California is the only state that has requirements that if you are asked, you have to inform a candidate or an employee of what the job pays. You have to give them an answer. I would like to see movement there.

How do you explain the pay gap to people?

When I talk about the gap itself and what it is, we’re talking about three core things: Jobs done by women are traditionally paid less or valued less than jobs traditionally done by men. Women doing the exact same job as men are getting paid less at it. And women are not getting promoted at the same rate.

But we could wake up tomorrow and have absolutely no discrimination and no bias. But with current HR practices, we will not close the gap for at least 45 years, because that’s roughly how long it will take for everyone working today to be out of the work world.

What do you find employers’ perspectives are on the pay gap right now?

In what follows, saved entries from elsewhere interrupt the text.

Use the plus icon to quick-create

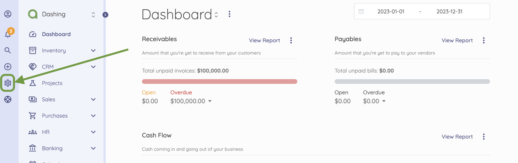click(x=8, y=67)
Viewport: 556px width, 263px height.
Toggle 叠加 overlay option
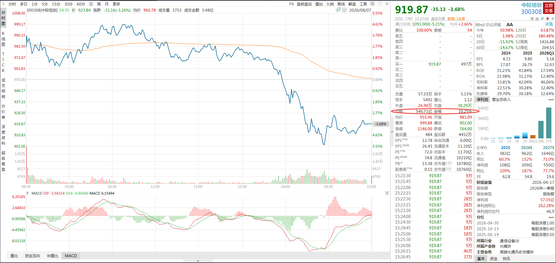coord(319,4)

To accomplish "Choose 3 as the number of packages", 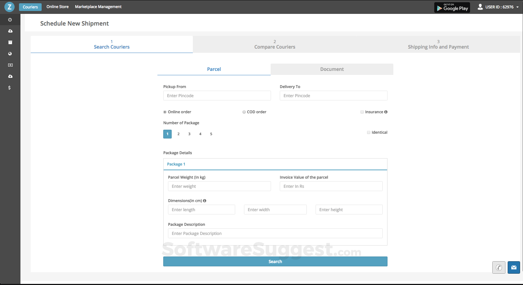I will [189, 134].
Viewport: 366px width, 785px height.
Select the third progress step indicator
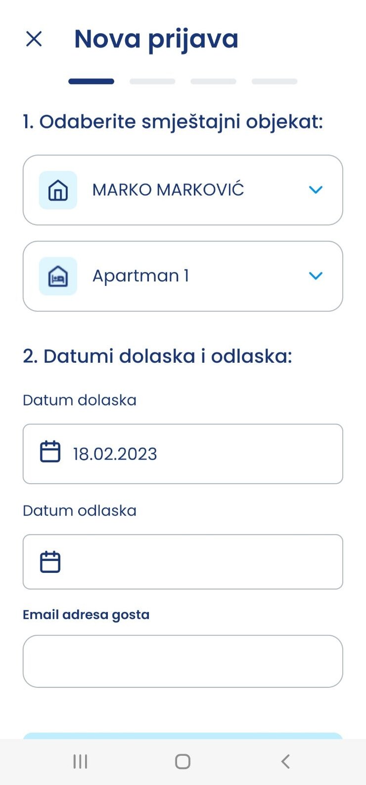pyautogui.click(x=213, y=81)
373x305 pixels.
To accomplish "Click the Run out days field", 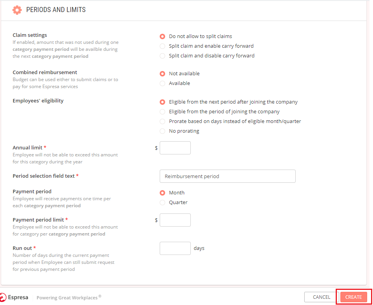I will coord(175,248).
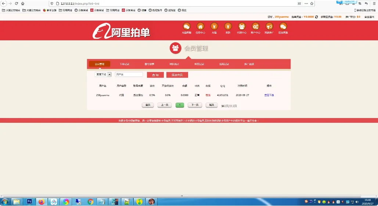Image resolution: width=378 pixels, height=206 pixels.
Task: Open 充值客服 recharge support WeChat icon
Action: (x=187, y=26)
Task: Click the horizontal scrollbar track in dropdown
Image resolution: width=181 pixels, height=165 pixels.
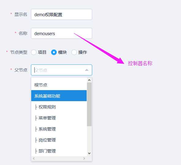Action: pos(59,159)

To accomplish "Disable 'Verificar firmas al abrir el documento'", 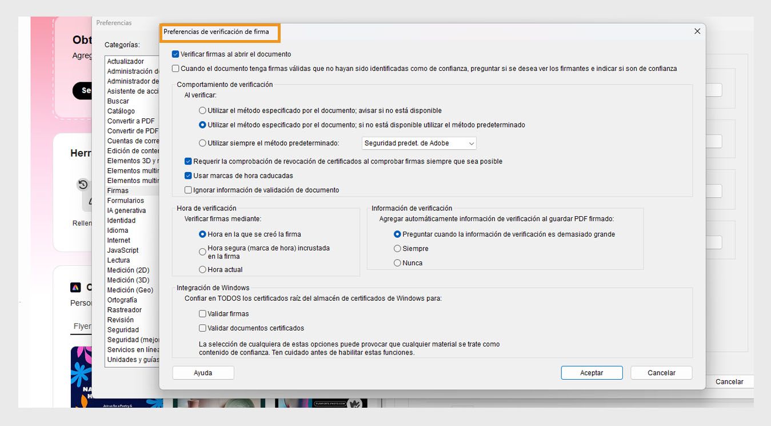I will (175, 54).
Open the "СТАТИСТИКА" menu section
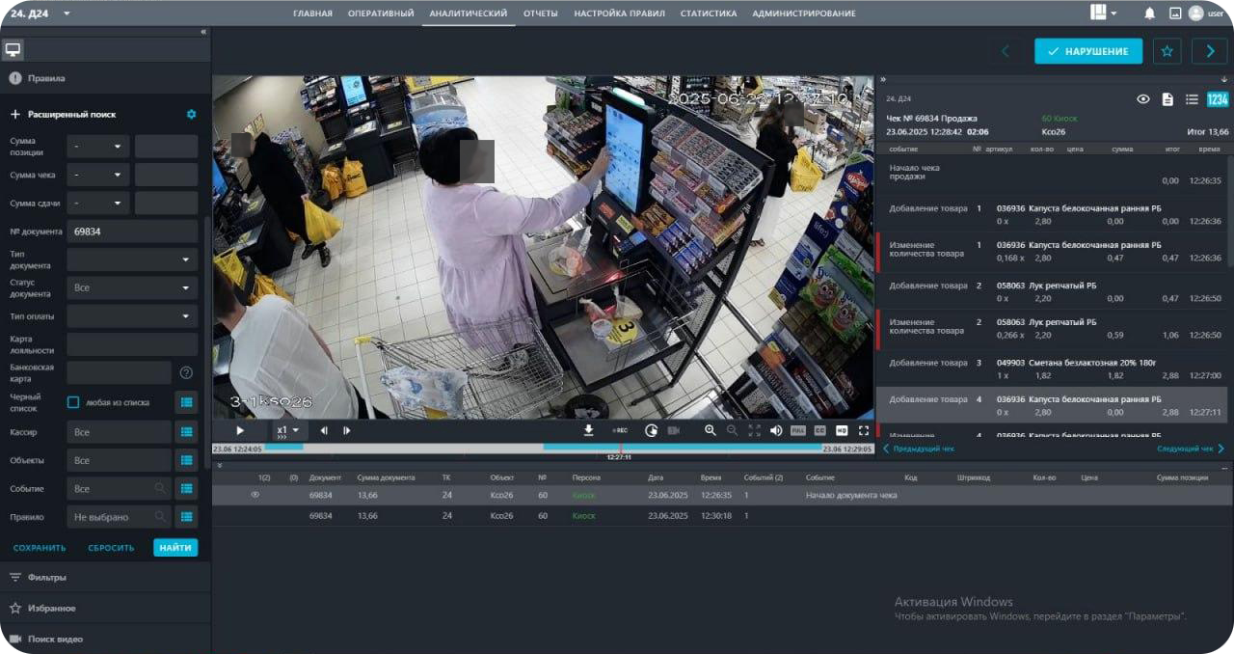 [708, 14]
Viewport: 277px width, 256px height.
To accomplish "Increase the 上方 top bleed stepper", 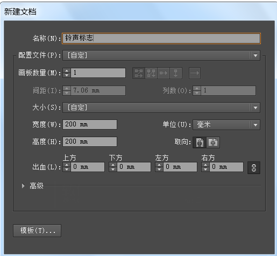I will tap(67, 165).
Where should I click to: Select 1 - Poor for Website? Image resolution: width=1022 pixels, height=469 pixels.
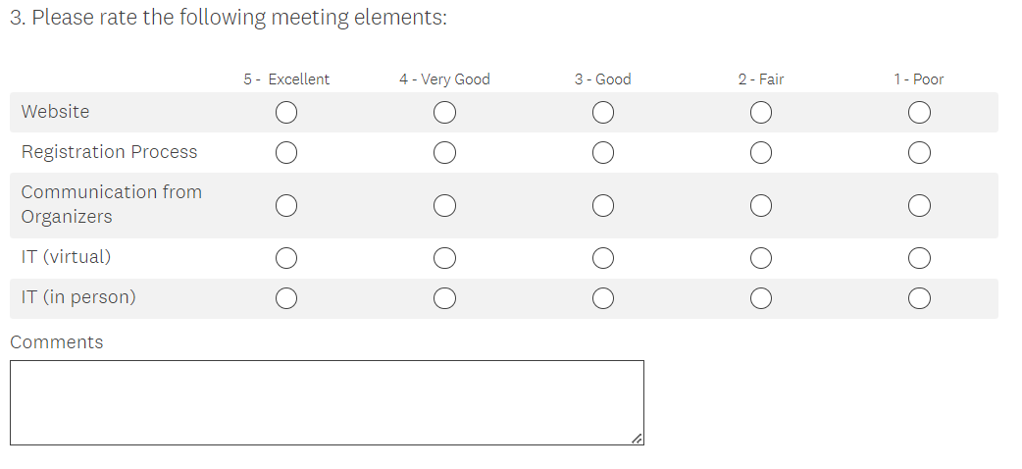tap(919, 114)
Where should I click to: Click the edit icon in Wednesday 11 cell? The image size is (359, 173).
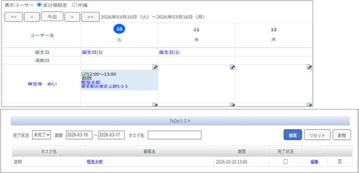[232, 67]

There’s a lot of interest in closing it. I think there’s also more interest in big domestic programs than boring little process changes. But details are where we have to be. It is hard for most employers to believe that they are doing anything to impact pay in a bad way. Within your own four walls as an employer, you can be amazingly perfect. Equitable as equitable can be. But without acknowledging that all of your employees come from somewhere else—the likelihood, if they’re a woman, if they’re a person of color, from the LGBTQ community, if they have a disability, of them having been discriminated against [in pay in the past] is very high. And for you not to actively make sure you are not continuing that, continues the pay gaps. And that’s the disconnect that I’m discovering.

What are employers’ reactions when you try to get them to think about how they might perpetuate the problem?

It’s like any hard conversation. It is varying levels of acceptance or acknowledgment.

Are there any misconceptions that you think that individuals have about their employers’ approach to the pay gap?

People tend to think that it has to be an aggressively hateful person trying to hurt you to be underpaid. And it’s far from it. It’s just people doing what is the norm and not thinking any differently of it.

Is Equal Pay Day a meaningful measure of the pay gap, from your perspective?

We need a way to be aware of it constantly, which is how we will actually create change, by having people feel uncomfortable consistently that there’s no other option but to do something different. Be aware that every single Friday, women are not being paid for that day. If you’re thinking of this 52 times a year, it gets a little more traction than once a year. And if you are the typical woman, every Friday you’re showing up at work and you are not being paid.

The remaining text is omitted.